Exercise description:
Of the entries below, repeat exactly only those lines from the one containing "Click the Переименовать этот ПК button" through the last line, with pictures omitted.

Stored records:
[Start of Attachment]

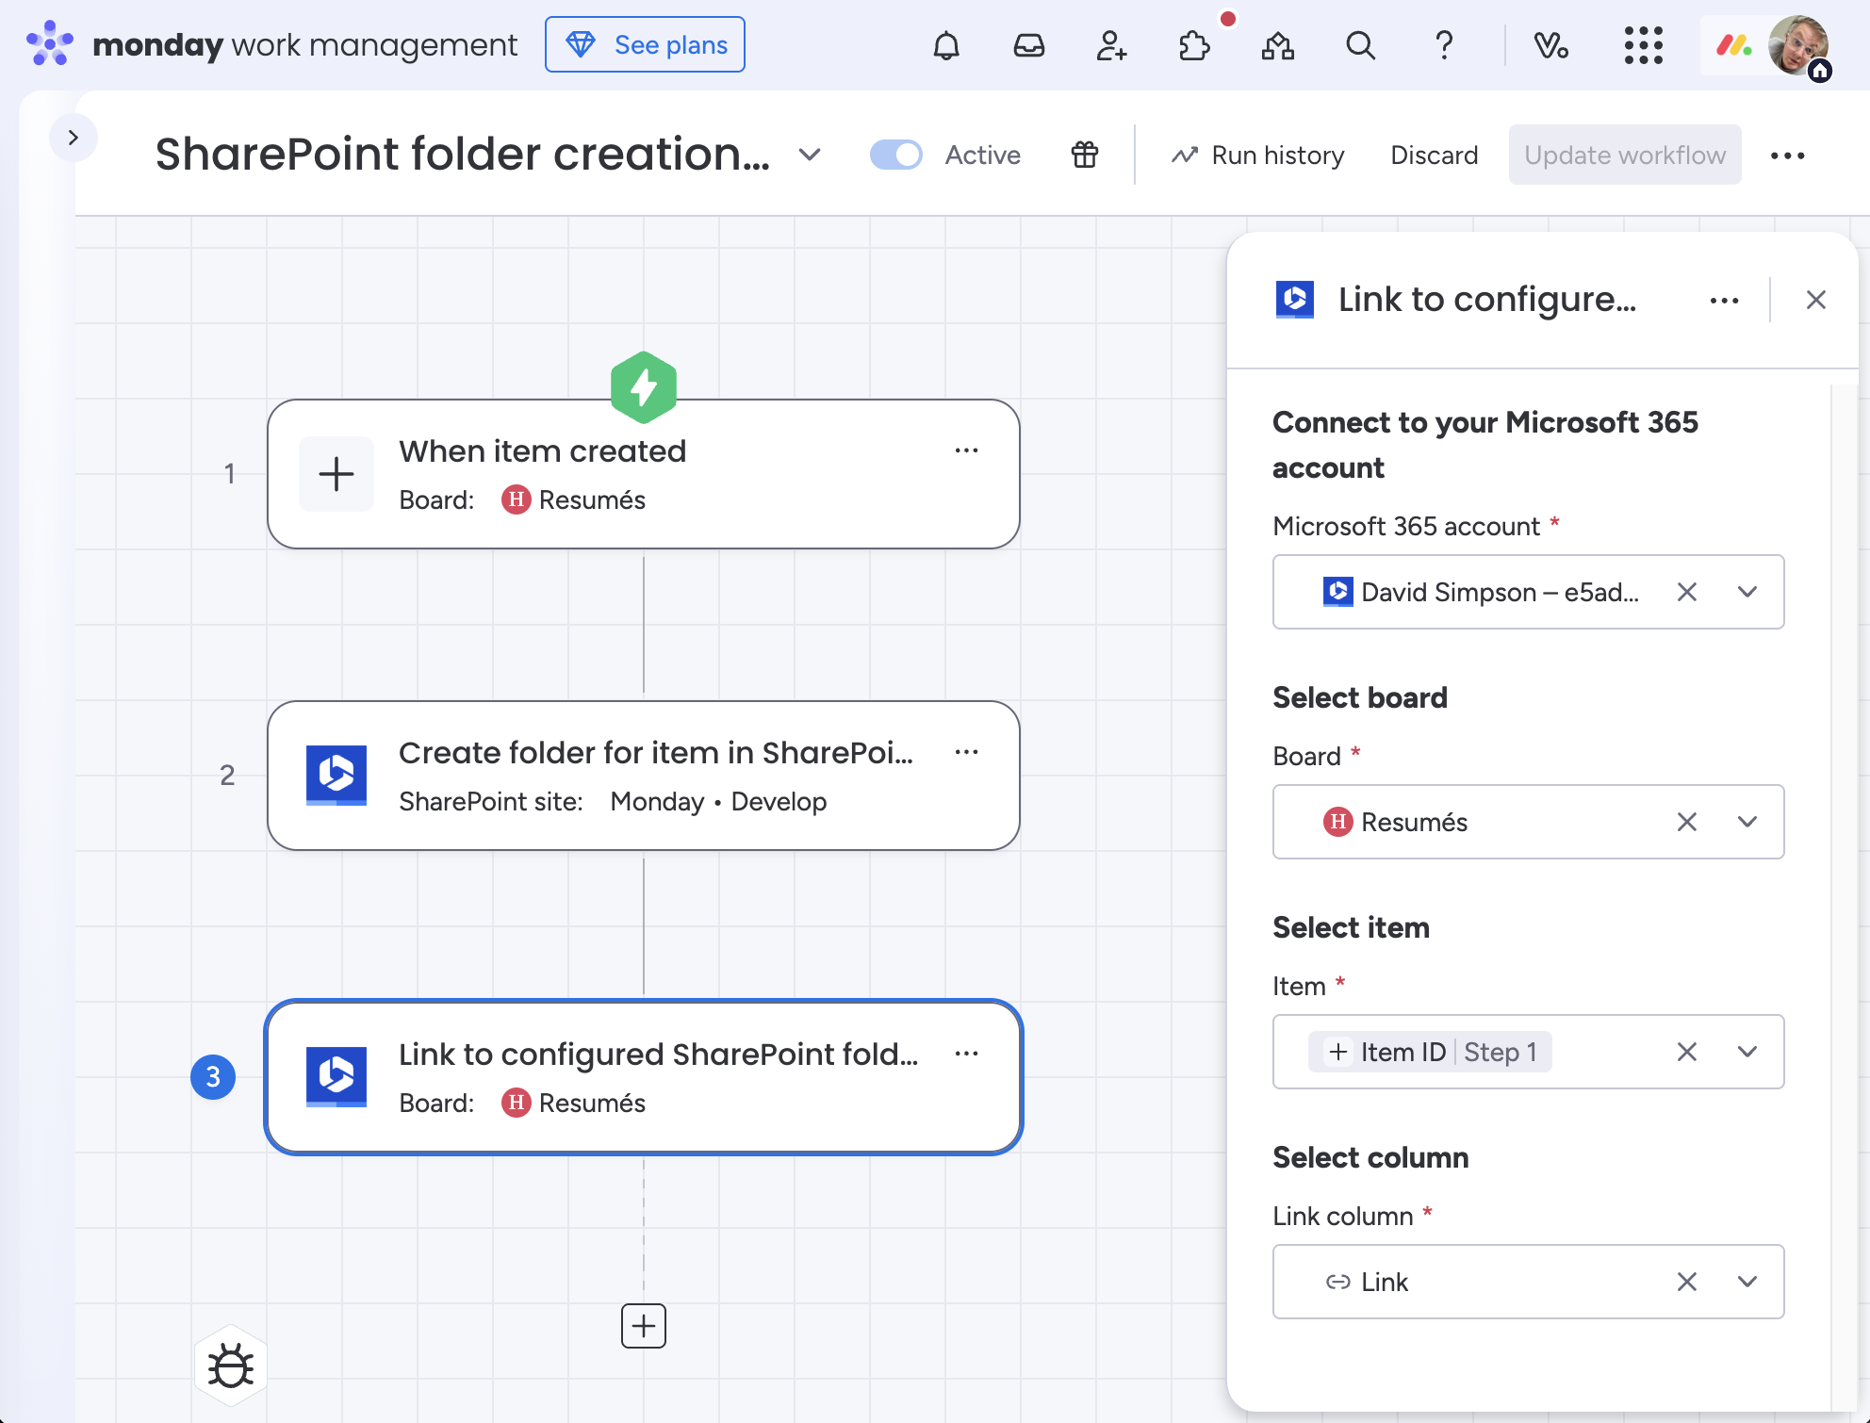Click the automations flowchart icon

[x=1277, y=44]
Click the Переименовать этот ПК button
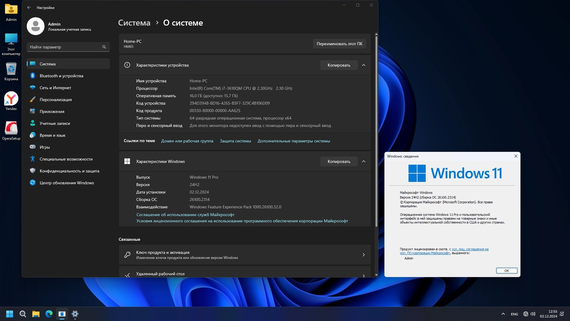This screenshot has height=321, width=570. 339,44
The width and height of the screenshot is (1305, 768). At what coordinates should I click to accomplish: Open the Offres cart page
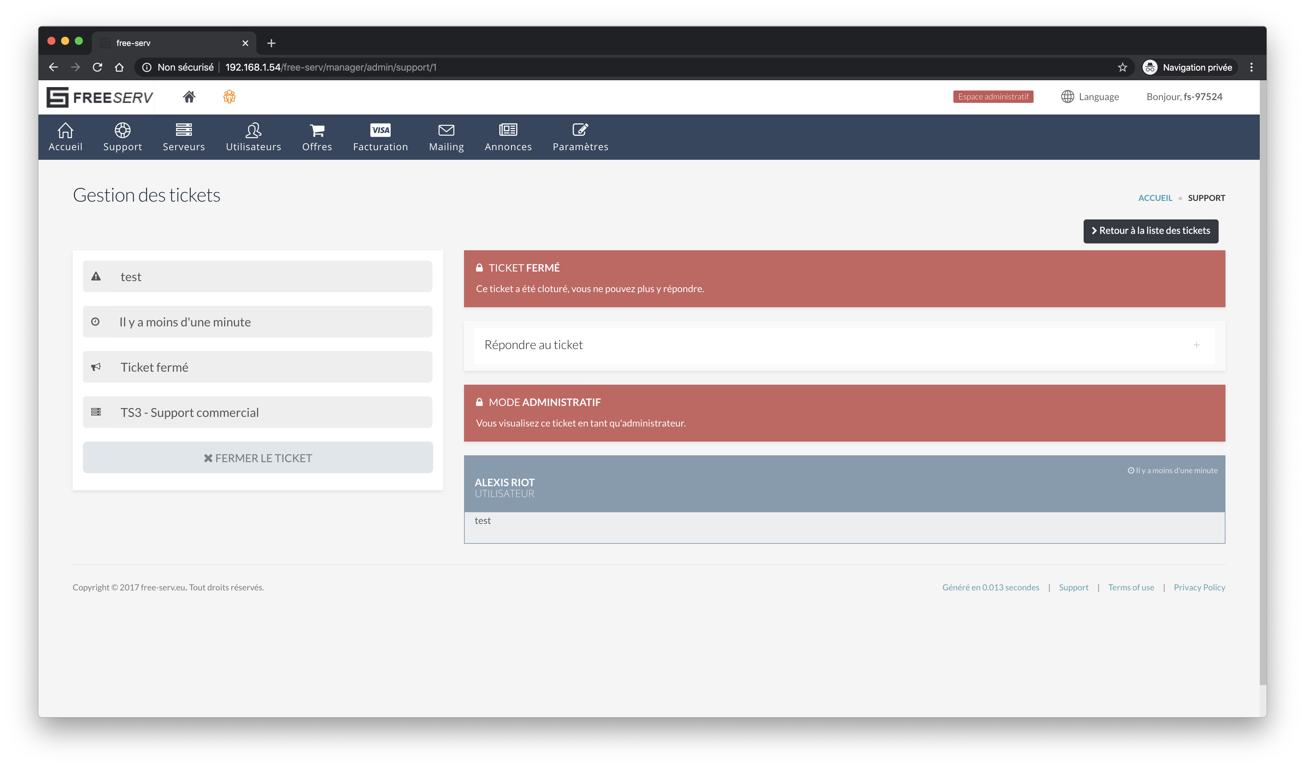[317, 137]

[End of Attachment]

Solution for this exercise:
Click the Переименовать этот ПК button
This screenshot has height=321, width=570. 339,44
The width and height of the screenshot is (1305, 768). At what coordinates should I click to accomplish: Open the Offres cart page
[317, 137]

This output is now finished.